### DATA FOR ANALYSIS
----------------

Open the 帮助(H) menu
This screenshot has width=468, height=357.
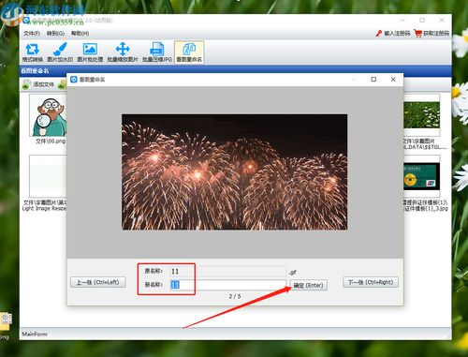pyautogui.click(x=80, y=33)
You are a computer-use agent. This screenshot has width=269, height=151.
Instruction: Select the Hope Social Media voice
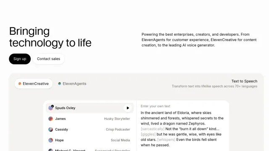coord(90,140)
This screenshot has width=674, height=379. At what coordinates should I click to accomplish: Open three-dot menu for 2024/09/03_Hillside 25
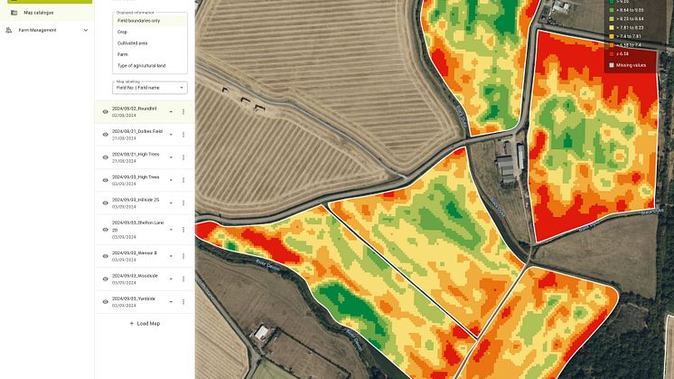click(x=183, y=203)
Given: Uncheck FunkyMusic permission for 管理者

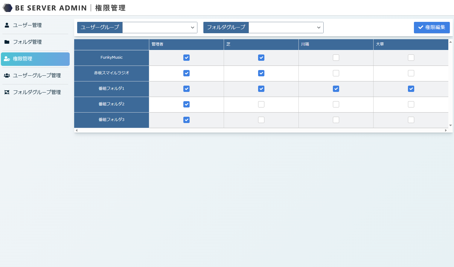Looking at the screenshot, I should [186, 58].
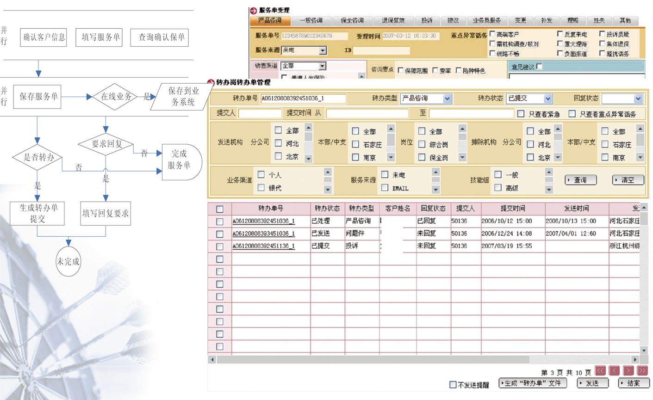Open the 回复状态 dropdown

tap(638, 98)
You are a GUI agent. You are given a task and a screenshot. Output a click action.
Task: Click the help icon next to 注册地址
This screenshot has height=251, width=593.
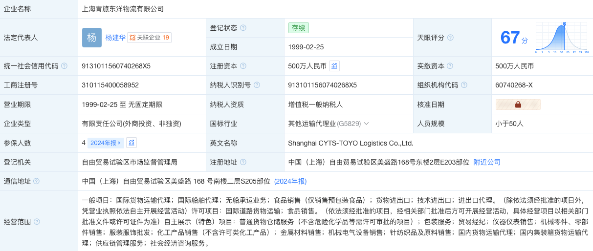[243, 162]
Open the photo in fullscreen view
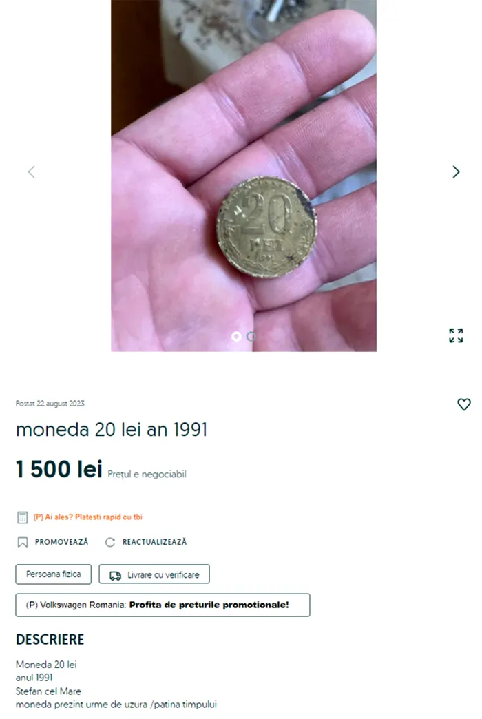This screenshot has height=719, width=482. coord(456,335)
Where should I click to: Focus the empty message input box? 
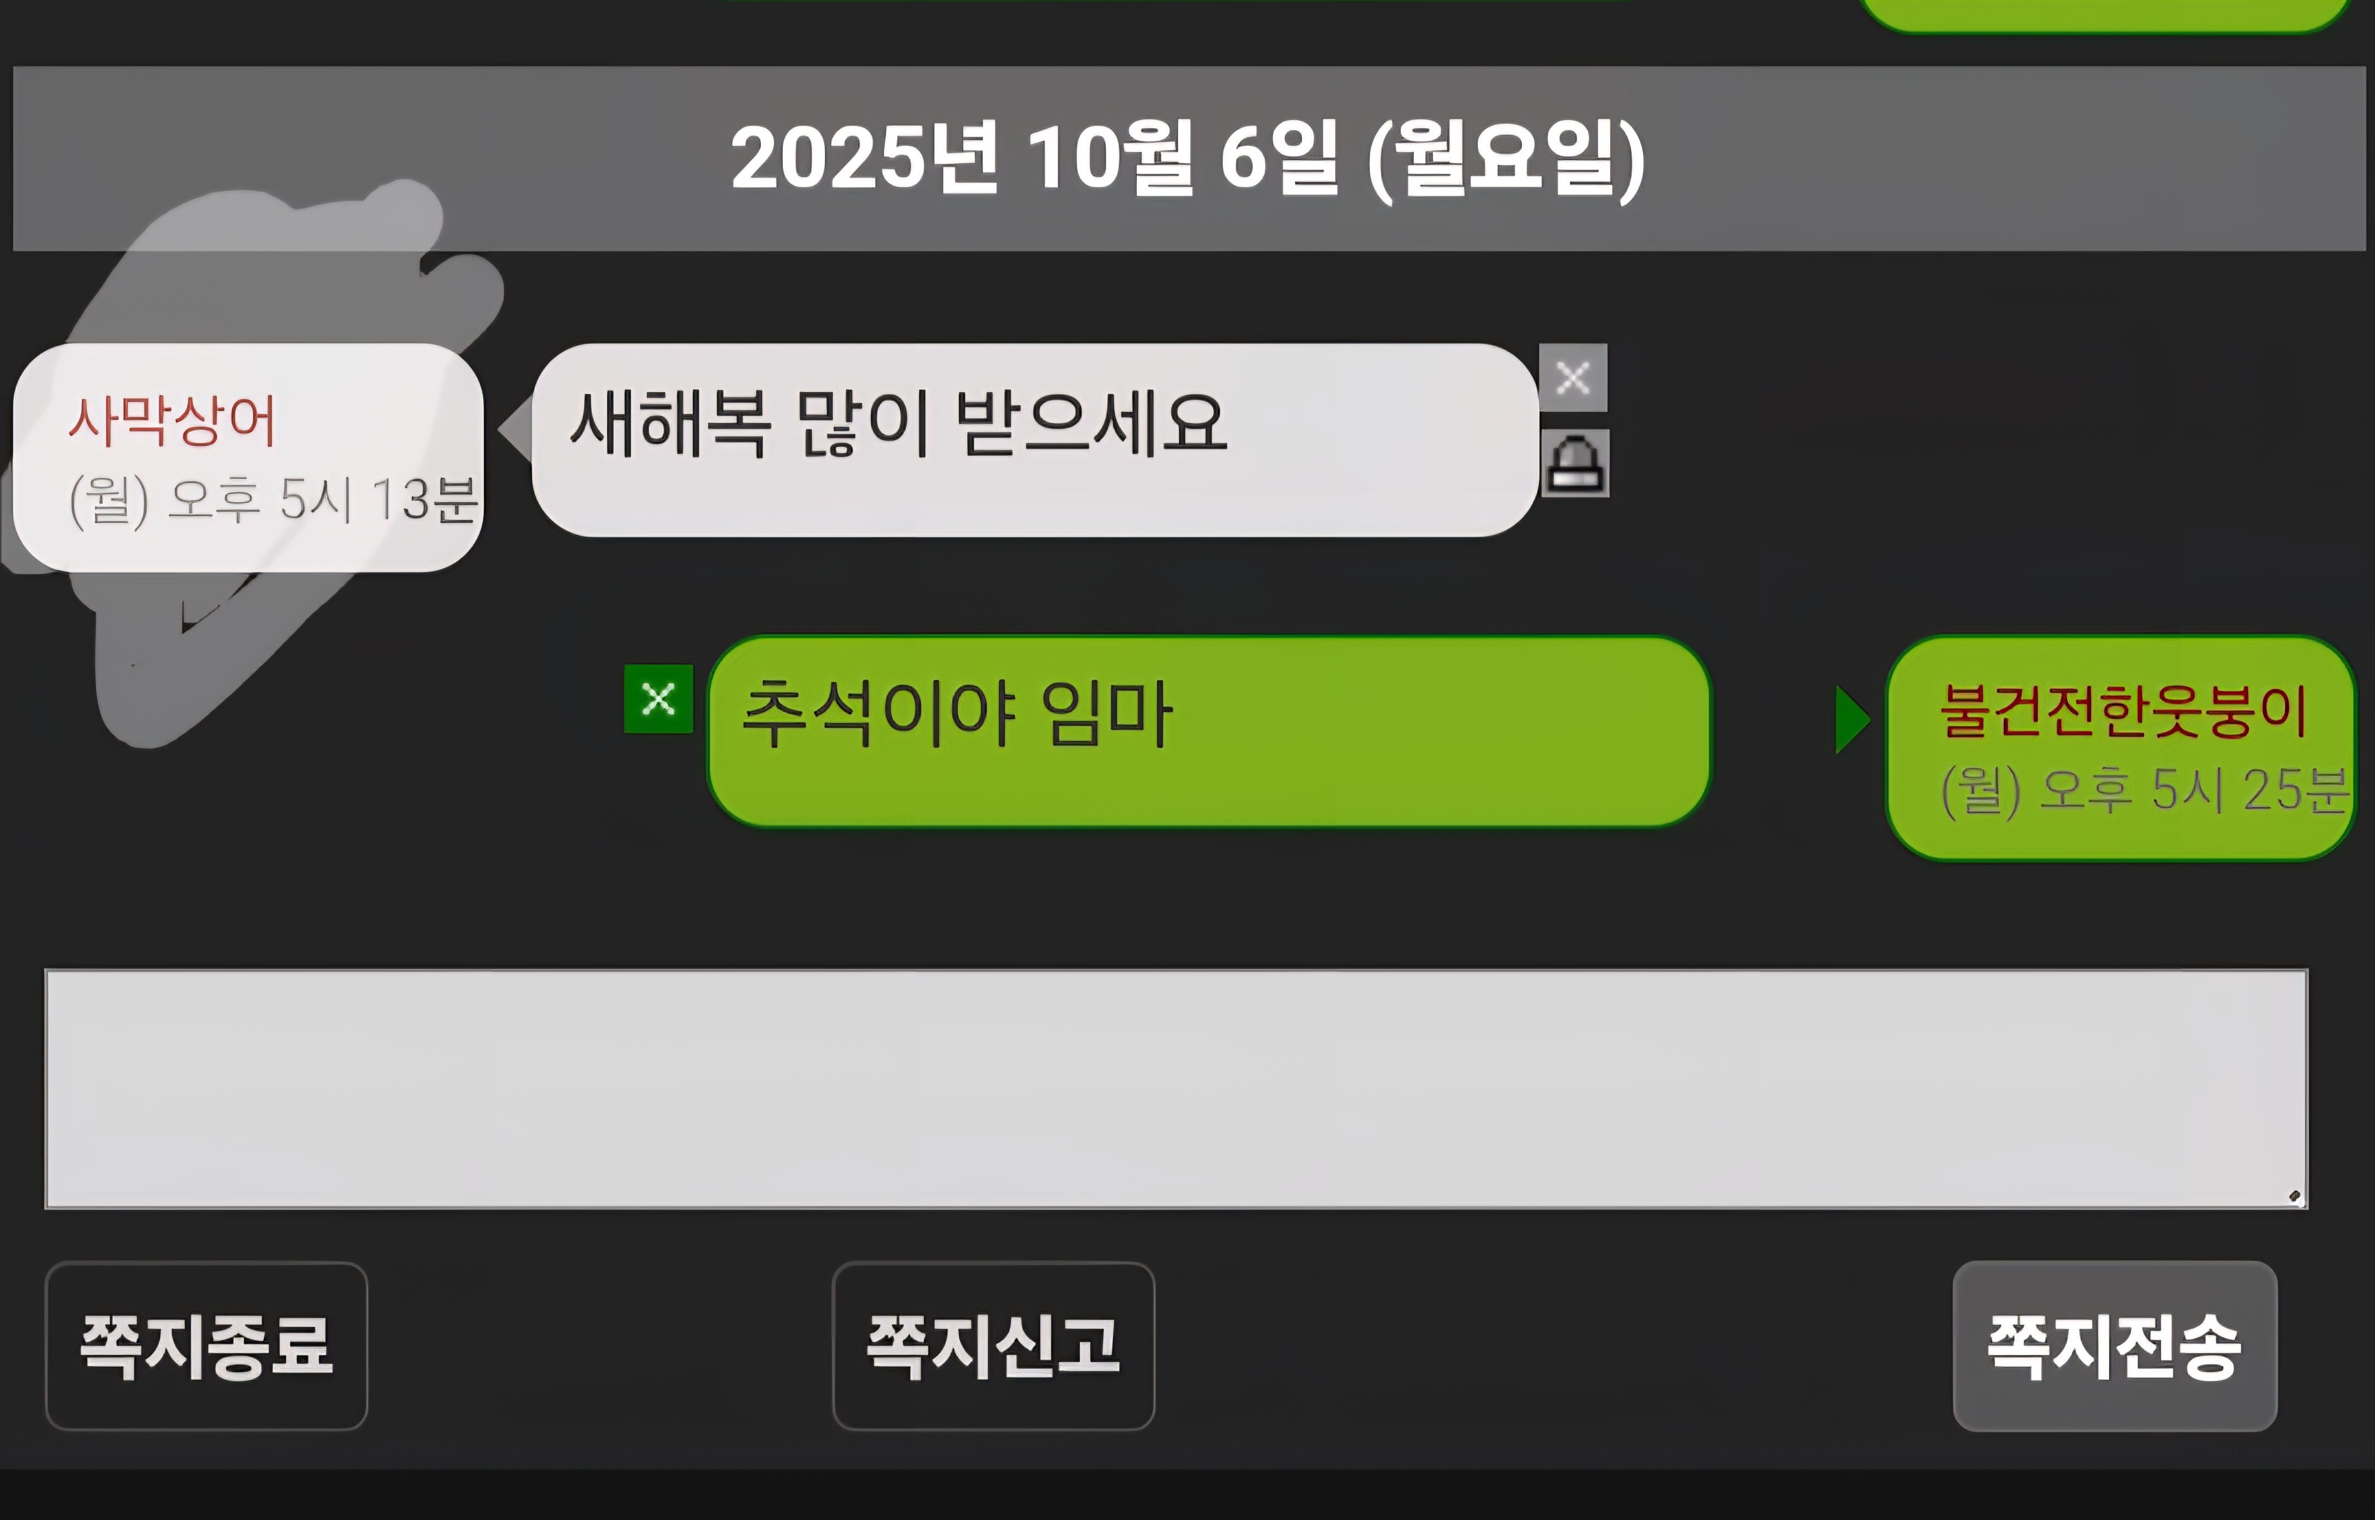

----------------

### REQUIRED ACTION
Could you reproduce exactly the lines running from the one with "Open the photo in fullscreen view" through the final line of the listing above, both included, and drop the pictures?

### PROBLEM SOLUTION
Open the photo in fullscreen view
This screenshot has height=719, width=482. coord(456,335)
Where should I click to: Focus the empty message input box? 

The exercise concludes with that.